Example

1. Data completion protocol :

repDonnees="~/Protocole_uHMM/Protocole_NA"
An example of this protocol with an artificial dataset is realized. (see Completion tab). The data are created randomly with the only constraint the dispersion of points between 4 and 5. The addition of missing values (NA= Not Available) is voluntary.

The data series is named "x" and is plotted. The vertical lines represent the locations of the NA.

x=rep(4,16)+runif(16,0,1)
x=c(NA,x[1:5],NA,x[6:12],NA,x[13:16],NA)
indNA=which(is.na(x))

plot of chunk x

The NA indexes (Not Available=missing value) of the x dataset are located, and put in the vector "indNA".

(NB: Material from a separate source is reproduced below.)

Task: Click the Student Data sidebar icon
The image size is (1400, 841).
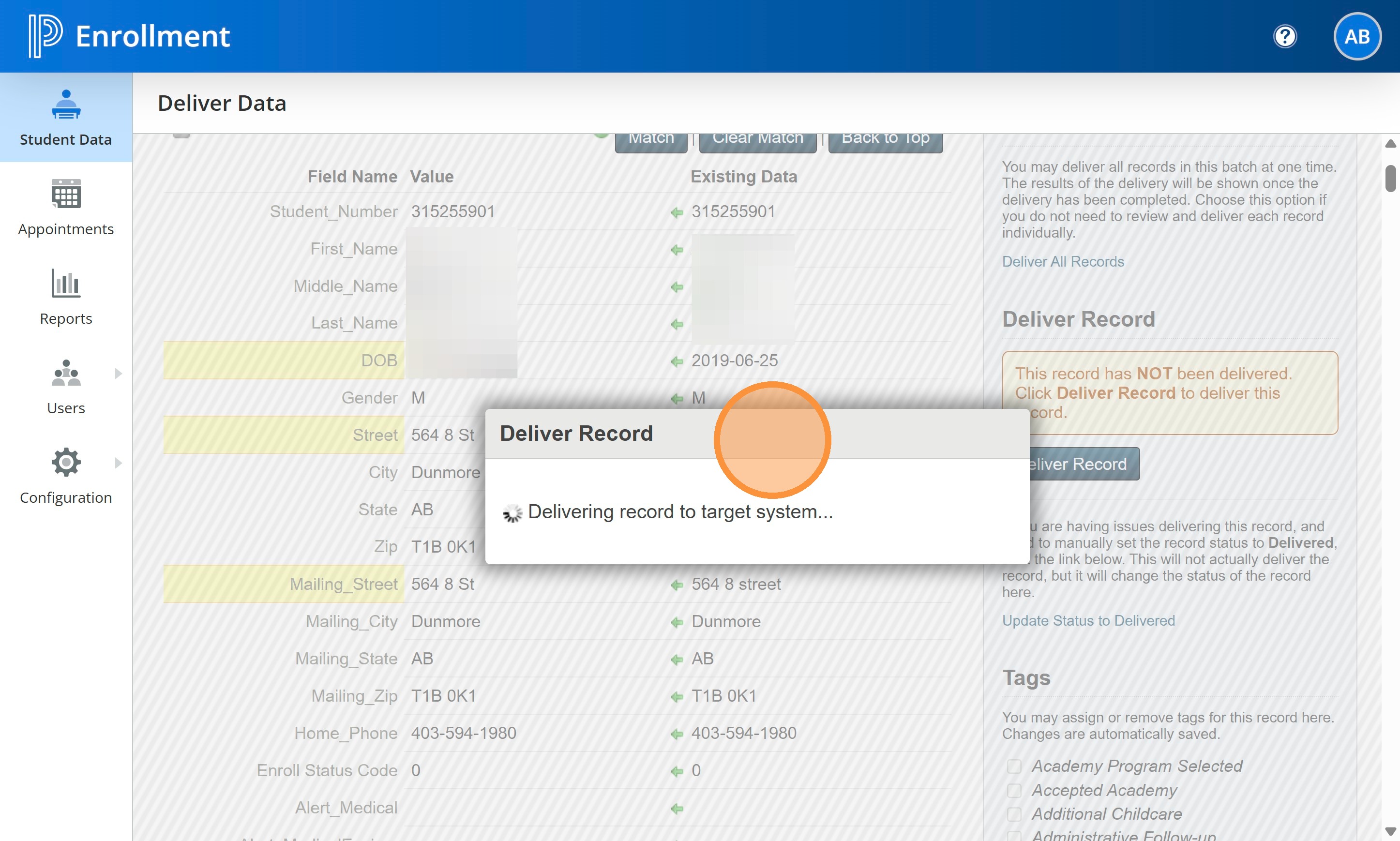Action: point(66,105)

indNA=which(is.na(x)); indNA
## [1]  1  7 15 20

The total number of NA value is calculated, this corresponds to the length of the vector "indNA".

nb.indNA=length(indNA); nb.indNA
## [1] 4

The total number of value is calculated, this corresponds to the total length of "x".

nb.x=length(x); nb.x
## [1] 20

Duplication of "x" dataset to "xcomplete" is performed to avoid overwriting the raw data.

xcomplete=x

A "for" loop is performed to execute an average. This average is calculated from the 2 values before and the 2 values after the missing value.

2. remarks :

  • If the missing value is the 1st value in the series, then it takes the value of the next data, if it is not also a missing value.

  • If the missing value is the last in the series, then it takes the value of the data that precede, if it is not also a missing value.

delai=2
for(i in 1:nb.indNA){
  val=indNA[i];
  if(val<=delai){xcomplete[val]=x[val+1];#copie du suivant
  }else{
    if(val>=(nb.x-delai)){xcomplete[val]=x[nb.x-1]; #copie du precedent
    }else{
      borneMin=max(1,val-delai); #les 2 valeurs avant le NA, avec comme minimum le début de la fenêtre à 1
      borneMax=min(val+delai,nb.x); #les 2 valeurs après le NA, avec comme maximum la fi de la fenêtre égale à la longueur de la série.
      if (sum(is.na(x[borneMin:borneMax]))<(borneMax-borneMin+1)){
        xcomplete[val]=mean(x[borneMin:borneMax],na.rm=T);
      }
    }
  }
}

plot of chunk xcomplete